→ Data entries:
┏━━

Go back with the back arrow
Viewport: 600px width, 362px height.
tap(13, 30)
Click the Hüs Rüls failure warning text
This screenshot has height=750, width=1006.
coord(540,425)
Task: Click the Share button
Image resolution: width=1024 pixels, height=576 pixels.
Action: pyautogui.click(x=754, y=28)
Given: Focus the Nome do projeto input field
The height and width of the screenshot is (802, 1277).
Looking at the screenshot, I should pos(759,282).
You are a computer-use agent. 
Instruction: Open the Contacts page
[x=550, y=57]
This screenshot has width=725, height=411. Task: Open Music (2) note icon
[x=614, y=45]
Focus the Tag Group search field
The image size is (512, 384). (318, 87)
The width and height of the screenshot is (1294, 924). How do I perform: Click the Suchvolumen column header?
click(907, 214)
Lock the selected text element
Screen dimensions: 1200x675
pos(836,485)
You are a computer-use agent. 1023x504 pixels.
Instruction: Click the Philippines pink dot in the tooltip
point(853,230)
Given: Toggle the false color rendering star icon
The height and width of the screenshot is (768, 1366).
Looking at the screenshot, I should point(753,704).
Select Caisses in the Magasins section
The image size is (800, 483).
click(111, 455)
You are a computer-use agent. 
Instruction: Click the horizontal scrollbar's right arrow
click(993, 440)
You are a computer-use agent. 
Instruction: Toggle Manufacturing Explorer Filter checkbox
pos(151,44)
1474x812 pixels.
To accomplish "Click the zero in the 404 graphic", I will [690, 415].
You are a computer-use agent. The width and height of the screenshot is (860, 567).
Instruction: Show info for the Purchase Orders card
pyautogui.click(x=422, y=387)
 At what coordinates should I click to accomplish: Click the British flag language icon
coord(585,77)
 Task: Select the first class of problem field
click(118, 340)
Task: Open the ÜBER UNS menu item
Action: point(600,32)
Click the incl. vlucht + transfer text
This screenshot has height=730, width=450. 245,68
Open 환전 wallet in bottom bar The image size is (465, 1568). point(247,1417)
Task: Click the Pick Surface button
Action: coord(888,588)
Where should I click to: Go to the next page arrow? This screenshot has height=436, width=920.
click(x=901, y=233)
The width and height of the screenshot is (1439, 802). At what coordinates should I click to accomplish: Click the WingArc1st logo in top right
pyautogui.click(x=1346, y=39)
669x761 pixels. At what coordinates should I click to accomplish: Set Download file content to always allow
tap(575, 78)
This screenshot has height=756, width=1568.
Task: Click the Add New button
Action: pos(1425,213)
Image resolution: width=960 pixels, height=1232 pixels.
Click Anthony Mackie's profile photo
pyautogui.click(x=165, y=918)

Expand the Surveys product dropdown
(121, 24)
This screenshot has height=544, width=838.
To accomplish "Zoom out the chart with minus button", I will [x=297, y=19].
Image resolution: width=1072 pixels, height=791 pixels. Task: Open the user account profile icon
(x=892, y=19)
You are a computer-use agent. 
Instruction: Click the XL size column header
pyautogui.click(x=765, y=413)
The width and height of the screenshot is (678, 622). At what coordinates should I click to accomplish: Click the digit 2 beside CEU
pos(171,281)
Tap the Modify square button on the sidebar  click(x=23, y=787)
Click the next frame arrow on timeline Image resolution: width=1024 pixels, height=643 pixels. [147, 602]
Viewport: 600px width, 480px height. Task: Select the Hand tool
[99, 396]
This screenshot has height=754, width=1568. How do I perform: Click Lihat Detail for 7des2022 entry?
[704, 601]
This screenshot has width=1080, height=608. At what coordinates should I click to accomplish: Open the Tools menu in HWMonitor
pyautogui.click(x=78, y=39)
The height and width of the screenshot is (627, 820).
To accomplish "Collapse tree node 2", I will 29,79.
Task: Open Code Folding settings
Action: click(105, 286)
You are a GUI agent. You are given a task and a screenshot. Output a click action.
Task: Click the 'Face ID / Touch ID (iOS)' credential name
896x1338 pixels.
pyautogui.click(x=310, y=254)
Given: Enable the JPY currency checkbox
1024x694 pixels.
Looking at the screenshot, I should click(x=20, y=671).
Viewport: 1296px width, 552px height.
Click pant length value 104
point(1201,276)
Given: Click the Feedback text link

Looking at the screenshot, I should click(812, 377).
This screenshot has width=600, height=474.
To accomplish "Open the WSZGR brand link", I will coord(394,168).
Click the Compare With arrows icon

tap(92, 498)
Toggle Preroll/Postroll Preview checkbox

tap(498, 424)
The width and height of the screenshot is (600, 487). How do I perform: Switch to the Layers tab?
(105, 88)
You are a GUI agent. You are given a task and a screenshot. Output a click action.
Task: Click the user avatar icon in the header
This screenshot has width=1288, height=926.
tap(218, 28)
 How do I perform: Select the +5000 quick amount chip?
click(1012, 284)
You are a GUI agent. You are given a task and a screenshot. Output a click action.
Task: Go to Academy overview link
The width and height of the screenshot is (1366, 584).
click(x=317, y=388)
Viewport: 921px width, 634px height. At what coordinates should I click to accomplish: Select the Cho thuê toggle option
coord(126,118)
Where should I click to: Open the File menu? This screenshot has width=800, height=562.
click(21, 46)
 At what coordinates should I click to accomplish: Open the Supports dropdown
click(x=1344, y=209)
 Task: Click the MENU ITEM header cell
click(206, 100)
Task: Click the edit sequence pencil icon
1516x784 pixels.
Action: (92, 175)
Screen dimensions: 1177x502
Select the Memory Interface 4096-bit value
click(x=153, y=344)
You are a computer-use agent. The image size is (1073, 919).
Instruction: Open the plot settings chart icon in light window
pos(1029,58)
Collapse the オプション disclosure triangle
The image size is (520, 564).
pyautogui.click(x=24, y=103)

┗━━

→ WHAT IS REQUIRED: In the answer, every line above should be retyped exactly.

→ THE ANSWER:
Go back with the back arrow
Viewport: 600px width, 362px height.
tap(13, 30)
Click the Hüs Rüls failure warning text
This screenshot has height=750, width=1006.
coord(540,425)
Task: Click the Share button
Image resolution: width=1024 pixels, height=576 pixels.
Action: pyautogui.click(x=754, y=28)
Given: Focus the Nome do projeto input field
The height and width of the screenshot is (802, 1277).
Looking at the screenshot, I should pos(759,282).
You are a computer-use agent. 
Instruction: Open the Contacts page
[x=550, y=57]
This screenshot has width=725, height=411. Task: Open Music (2) note icon
[x=614, y=45]
Focus the Tag Group search field
The image size is (512, 384). (318, 87)
The width and height of the screenshot is (1294, 924). How do I perform: Click the Suchvolumen column header?
click(907, 214)
Lock the selected text element
Screen dimensions: 1200x675
pos(836,485)
You are a computer-use agent. 1023x504 pixels.
Instruction: Click the Philippines pink dot in the tooltip
point(853,230)
Given: Toggle the false color rendering star icon
The height and width of the screenshot is (768, 1366).
Looking at the screenshot, I should point(753,704).
Select Caisses in the Magasins section
The image size is (800, 483).
click(111, 455)
You are a computer-use agent. 
Instruction: Click the horizontal scrollbar's right arrow
click(993, 440)
You are a computer-use agent. 
Instruction: Toggle Manufacturing Explorer Filter checkbox
pos(151,44)
1474x812 pixels.
To accomplish "Click the zero in the 404 graphic", I will [690, 415].
You are a computer-use agent. The width and height of the screenshot is (860, 567).
Instruction: Show info for the Purchase Orders card
pyautogui.click(x=422, y=387)
 At what coordinates should I click to accomplish: Click the British flag language icon
coord(585,77)
 Task: Select the first class of problem field
click(118, 340)
Task: Open the ÜBER UNS menu item
Action: point(600,32)
Click the incl. vlucht + transfer text
This screenshot has height=730, width=450. 245,68
Open 환전 wallet in bottom bar The image size is (465, 1568). point(247,1417)
Task: Click the Pick Surface button
Action: coord(888,588)
Where should I click to: Go to the next page arrow? This screenshot has height=436, width=920.
click(x=901, y=233)
The width and height of the screenshot is (1439, 802). At what coordinates should I click to accomplish: Click the WingArc1st logo in top right
pyautogui.click(x=1346, y=39)
669x761 pixels. At what coordinates should I click to accomplish: Set Download file content to always allow
tap(575, 78)
This screenshot has height=756, width=1568.
Task: Click the Add New button
Action: pos(1425,213)
Image resolution: width=960 pixels, height=1232 pixels.
Click Anthony Mackie's profile photo
pyautogui.click(x=165, y=918)

Expand the Surveys product dropdown
(121, 24)
This screenshot has height=544, width=838.
To accomplish "Zoom out the chart with minus button", I will [x=297, y=19].
Image resolution: width=1072 pixels, height=791 pixels. Task: Open the user account profile icon
(x=892, y=19)
You are a computer-use agent. 
Instruction: Click the XL size column header
pyautogui.click(x=765, y=413)
The width and height of the screenshot is (678, 622). At what coordinates should I click to accomplish: Click the digit 2 beside CEU
pos(171,281)
Tap the Modify square button on the sidebar  click(x=23, y=787)
Click the next frame arrow on timeline Image resolution: width=1024 pixels, height=643 pixels. [147, 602]
Viewport: 600px width, 480px height. Task: Select the Hand tool
[99, 396]
This screenshot has height=754, width=1568. How do I perform: Click Lihat Detail for 7des2022 entry?
[704, 601]
This screenshot has width=1080, height=608. At what coordinates should I click to accomplish: Open the Tools menu in HWMonitor
pyautogui.click(x=78, y=39)
The height and width of the screenshot is (627, 820).
To accomplish "Collapse tree node 2", I will 29,79.
Task: Open Code Folding settings
Action: click(105, 286)
You are a GUI agent. You are given a task and a screenshot. Output a click action.
Task: Click the 'Face ID / Touch ID (iOS)' credential name
896x1338 pixels.
pyautogui.click(x=310, y=254)
Given: Enable the JPY currency checkbox
1024x694 pixels.
Looking at the screenshot, I should click(x=20, y=671).
Viewport: 1296px width, 552px height.
Click pant length value 104
point(1201,276)
Given: Click the Feedback text link

Looking at the screenshot, I should click(812, 377).
This screenshot has width=600, height=474.
To accomplish "Open the WSZGR brand link", I will coord(394,168).
Click the Compare With arrows icon

tap(92, 498)
Toggle Preroll/Postroll Preview checkbox

tap(498, 424)
The width and height of the screenshot is (600, 487). How do I perform: Switch to the Layers tab?
(105, 88)
You are a GUI agent. You are given a task and a screenshot. Output a click action.
Task: Click the user avatar icon in the header
This screenshot has width=1288, height=926.
tap(218, 28)
 How do I perform: Select the +5000 quick amount chip?
click(1012, 284)
You are a GUI agent. You are given a task and a screenshot. Output a click action.
Task: Go to Academy overview link
The width and height of the screenshot is (1366, 584).
click(x=317, y=388)
Viewport: 921px width, 634px height. At what coordinates should I click to accomplish: Select the Cho thuê toggle option
coord(126,118)
Where should I click to: Open the File menu? This screenshot has width=800, height=562.
click(21, 46)
 At what coordinates should I click to accomplish: Open the Supports dropdown
click(x=1344, y=209)
 Task: Click the MENU ITEM header cell
click(206, 100)
Task: Click the edit sequence pencil icon
1516x784 pixels.
Action: (92, 175)
Screen dimensions: 1177x502
Select the Memory Interface 4096-bit value
click(x=153, y=344)
You are a computer-use agent. The image size is (1073, 919).
Instruction: Open the plot settings chart icon in light window
pos(1029,58)
Collapse the オプション disclosure triangle
The image size is (520, 564).
pyautogui.click(x=24, y=103)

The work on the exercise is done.